Il libro “L’Amore da Dentro” si legge in un soffio. Un respiro unico e solitario
nel quale fluisce il linguaggio di una narrazione ininterrotta e senza pause,
impetuosa e insieme delicata, che scorre veloce, come la vita, nella cui eco
risuonano sentimenti talvolta espressi, spesso taciuti, ancor più di frequente
soffocati ed incompresi.
Le parole sono un canto dell’anima e le due storie vi si annidano con il loro
carico di umanità, di gioia e dolore, solitudine, speranza, annichilimento. Di
amore, che tutto ammanta, tutto spiega, tutto disfa e ricompone.
La prospettiva dalla quale muovono i racconti è quella di un’età ormai adulta dei
protagonisti, che consente al loro sguardo di risalire indietro nel tempo ed alla
loro coscienza di riappropriarsi delle cose accadute, di quelle volute e di quelle
semplicemente capitate, di quelle immaginate e di quelle soltanto sognate,
riordinandole, tutte, in un solo insieme, cui dare unitarietà, ragion d’essere, inizio
e fine. Un insieme che traccia un destino, disegna una vita vissuta, unica,
irripetibile, assoluta.
Ritornare lì dove tutto è cominciato, dove i sentimenti sono nati, generandone di
nuovi, dove i sogni si sono affievoliti in speranze, le speranze si sono
trasformate in paura, la paura è divenuta abbandono, eppure dove tutto ha
continuato ad andare avanti. Sempre. Inarrestabilmente. A dispetto di ogni cosa.
Come il rifiorire della natura. Come il sorgere del sole. Come il suono del vento
tra le cime degli alberi. Come il calare della sera.
Nella prima storia domina la ricerca di un’origine, di un’appartenenza. Forse al
territorio, forse ad una casa, forse soltanto ai ricordi della giovinezza, all’interno
dei quali si muove, potente ed invincibile, l’istintiva certezza che tutto debba
ancora accadere, che tutto possa ancora essere conquistato. La forza di quello
stupore si traduce, negli anni a venire, nella consapevolezza che una sola cosa
può essere posseduta veramente, fino in fondo, da ciascuno di noi: i sentimenti,
che non possono esserci sottratti, che sfuggono alle intemperie esterne, al
degrado del tempo, all’umana aggressività.

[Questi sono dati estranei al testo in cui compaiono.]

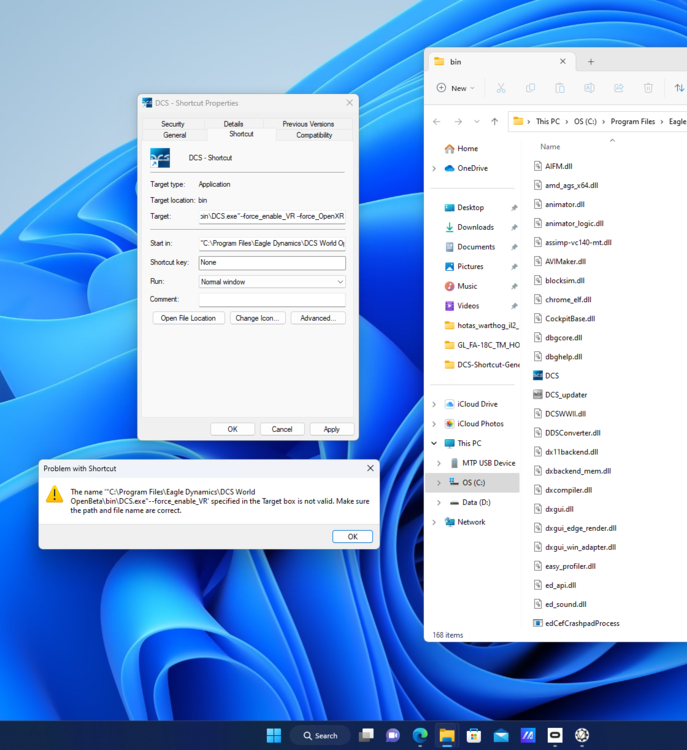Screen dimensions: 687x750
Task: Click the Delete trash icon in Explorer
Action: [x=648, y=88]
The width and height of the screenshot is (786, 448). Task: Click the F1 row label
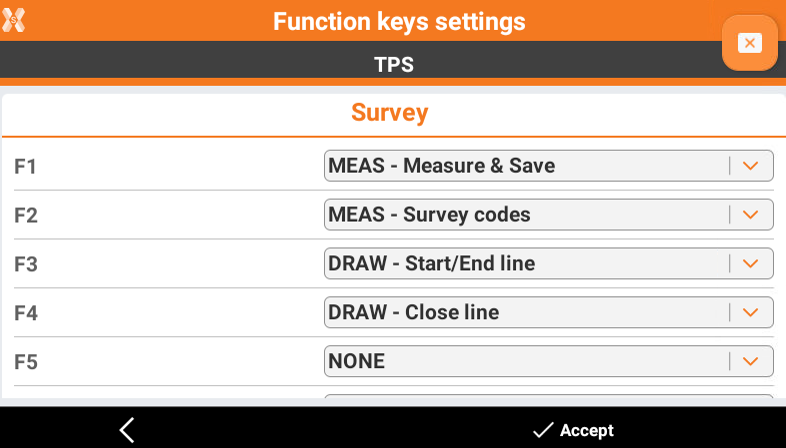pos(26,166)
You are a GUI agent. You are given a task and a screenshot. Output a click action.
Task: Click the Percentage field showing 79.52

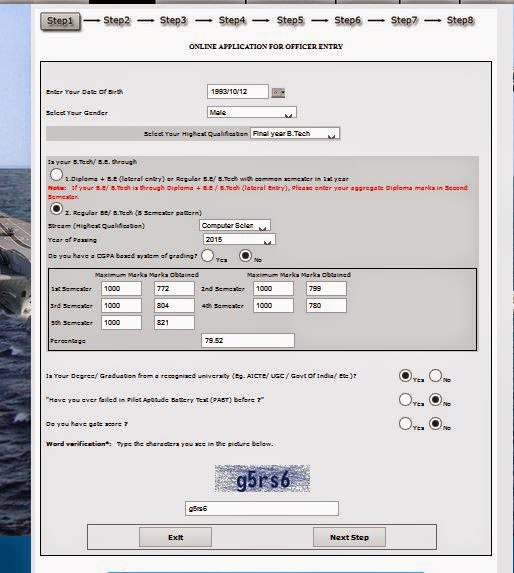(248, 341)
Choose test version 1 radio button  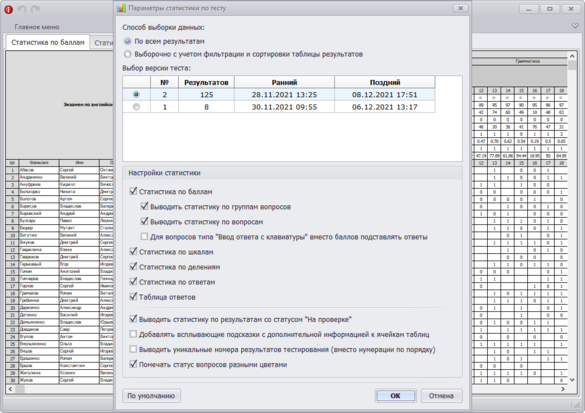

I sentimenti sono soltanto nostri: siano essi di emozione, di calore, di sofferenza,
di pietà, poco importa. Sgorgano dall’anima, dal cuore e divengono la parte
essenziale della nostra esistenza, il filo conduttore degli eventi che ne hanno
connotato e ne connotano il trascorrere. Essi identificano la nostra persona,
segnano il nostro passaggio, più di ogni altro bene goduto, finanche più della
terra, il cui possesso ha da sempre significato continuità, conservazione, storia,
certezza. Eppure essi, i sentimenti, soltanto loro sono la cosa che ci appartiene
davvero, poiché giungono “da dentro”, e “dentro” restano, invero, custoditi con
tenacia e ferocia da ognuno di noi, al riparo dall’inesorabile imprevedibilità del
destino.
Nella seconda storia domina la ricerca di un senso, di una destinazione finale.
Del punto in cui tutto, in ultimo, converge: la memoria che diviene futuro, le
tenebre che si aprono alla luce, il perdono che succede all’offesa. Il linguaggio è
ancora più sciolto, libero, corrente, forse a voler rappresentare l’impossibilità di
contenere la forza del pensiero e dell’immaginazione dentro i limiti della
conoscenza empirica e logica, rispetto alla quale essi, il pensiero e
l’immaginazione, non possono che trascendere e volare lontano, altrove.
Il primo ed il secondo racconto si pongono, tuttavia, in emblematica
funzionalità: l’uno rintraccia i passi iniziali di una vita, l’altro, la fase terminale.
La continuità tra di essi è segnata dall’imperativo dei sentimenti e, ancor più,
dell’amore. Non v’è altro potere in grado di giustificare l’umana esistenza aldilà
di quello che si situa dentro il nostro corpo, poiché è lì che affondano le radici
del nostro essere ed è lì che lo sguardo ritorna, infine, vi si ripiega, quando tutto
ormai è accaduto e dinnanzi resta solo la luce immota di ciò che non si conosce.